The White House has denied reports that the US was behind the explosions of the Nord Stream 2 gas pipeline.
Investigative journalist Seymour Hersh had reported last Friday that the blasts last September were carried out on orders given by president Joe Biden.
The White House National Council said on Friday the claims were "utterly false and complete fiction" while the CIA and state department were also critical.
The Nord Stream 2 is a major pipeline which was designed to send gas from Russia into Europe via Germany through a tunnel under the Baltic sea. However, it has not been used since its completion in September 2021, with the Reichstag backing out.
While the US agrees with the judgement of NATO, Sweden and Denmark that the explosions were a deliberate “act of sabotage", nobody has claimed responsibility with the Kremlin blaming the West. Sergei Ryabkov, Russia’s deputy foreign minister, has warned of “consequences” for the US and its allies but there has been scant detail.
Seymour Hersh has a long career as an investigative reporter. In 1969, he exposed the massacre of South Vietnamese villagers by US troops in the hamlet of My Lai and his syndicated report was credited with helping end the Vietnam War.

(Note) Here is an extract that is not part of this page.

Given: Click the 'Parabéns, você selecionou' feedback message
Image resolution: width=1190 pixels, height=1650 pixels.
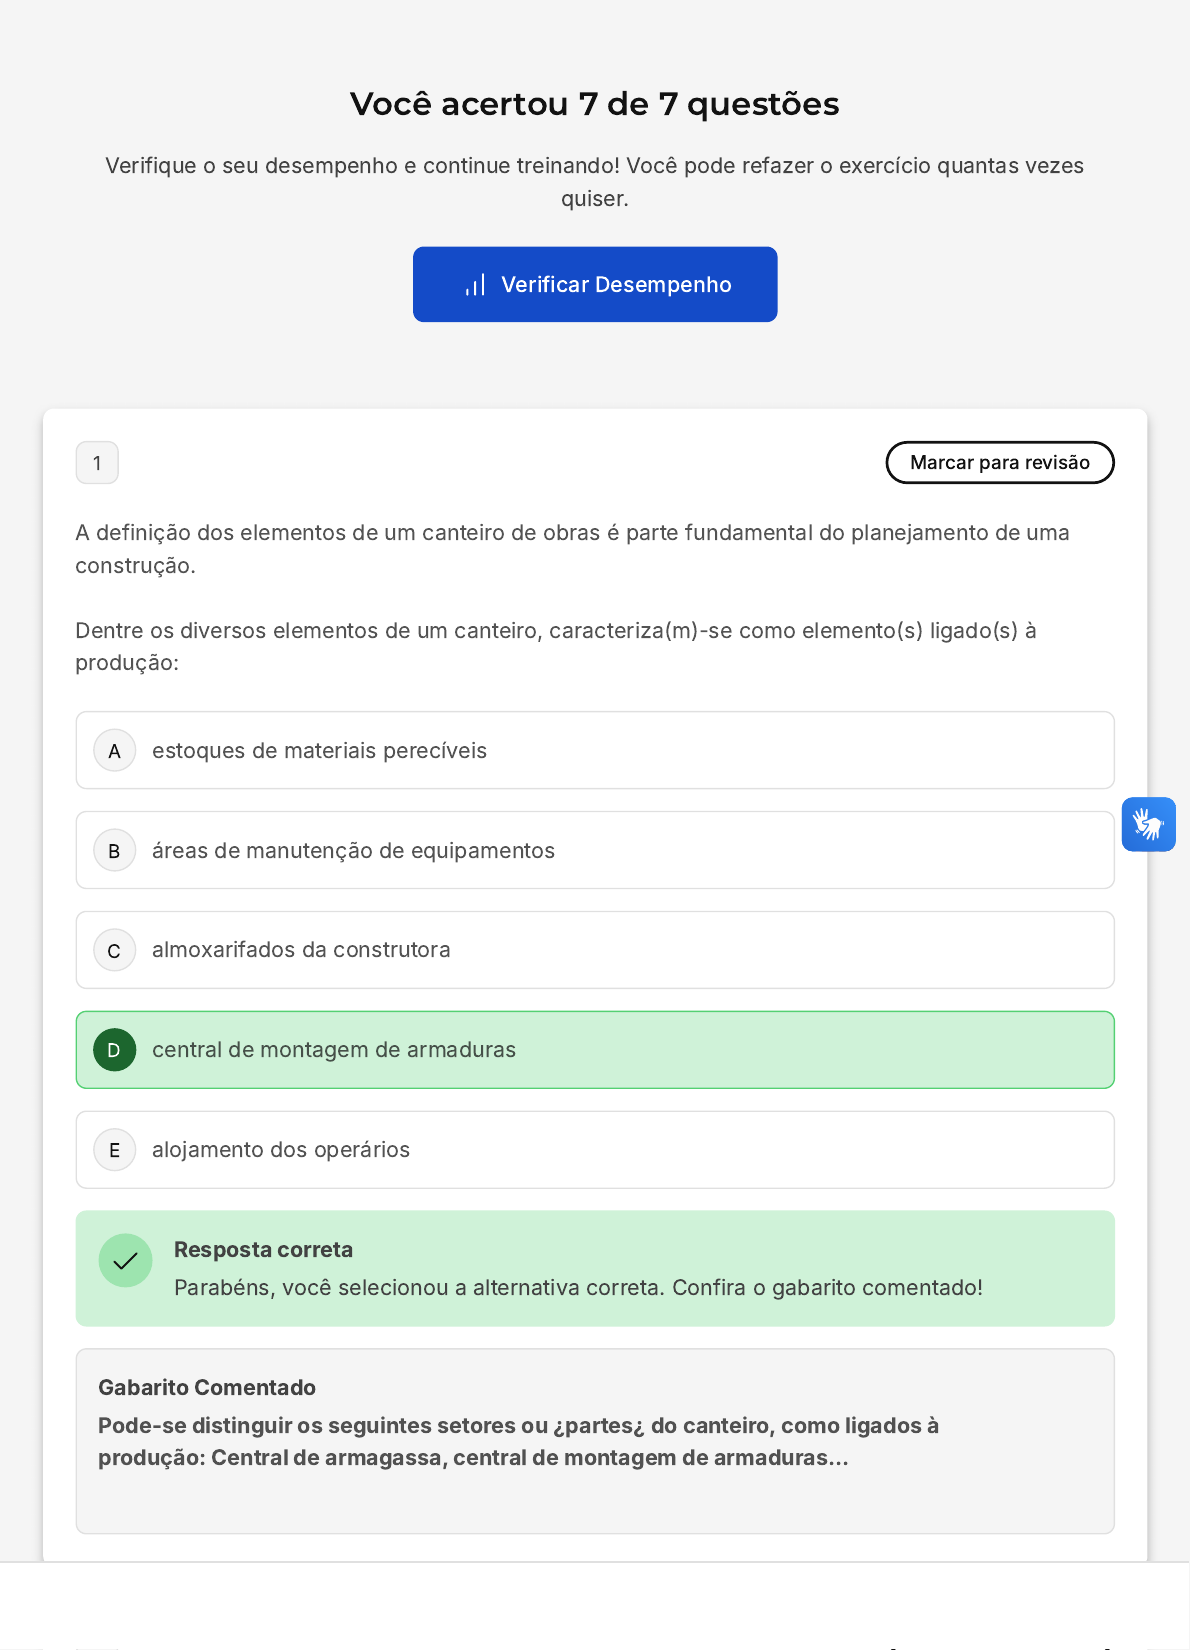Looking at the screenshot, I should (x=420, y=1288).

However, he ignited a storm of controversy with a 2013 article in the London Review of Books blaming a sarin nerve agent attack that killed hundreds of Syrian civilians in a rebel-held Damascus suburb on rebels acting under Turkey's direction. Turkey denied involvement and the United States and other countries blamed the attack on the Assad government.
Then in May 2015, the London Review of Books published an article quoting Pakistani and US sources as saying those governments lied about details of the raid that killed al Qaeda founder Osama bin Laden at his hideout in Pakistan. Both governments denied Mr Hersh's allegations that Pakistan had been holding bin Laden prisoner and knew about the raid in advance.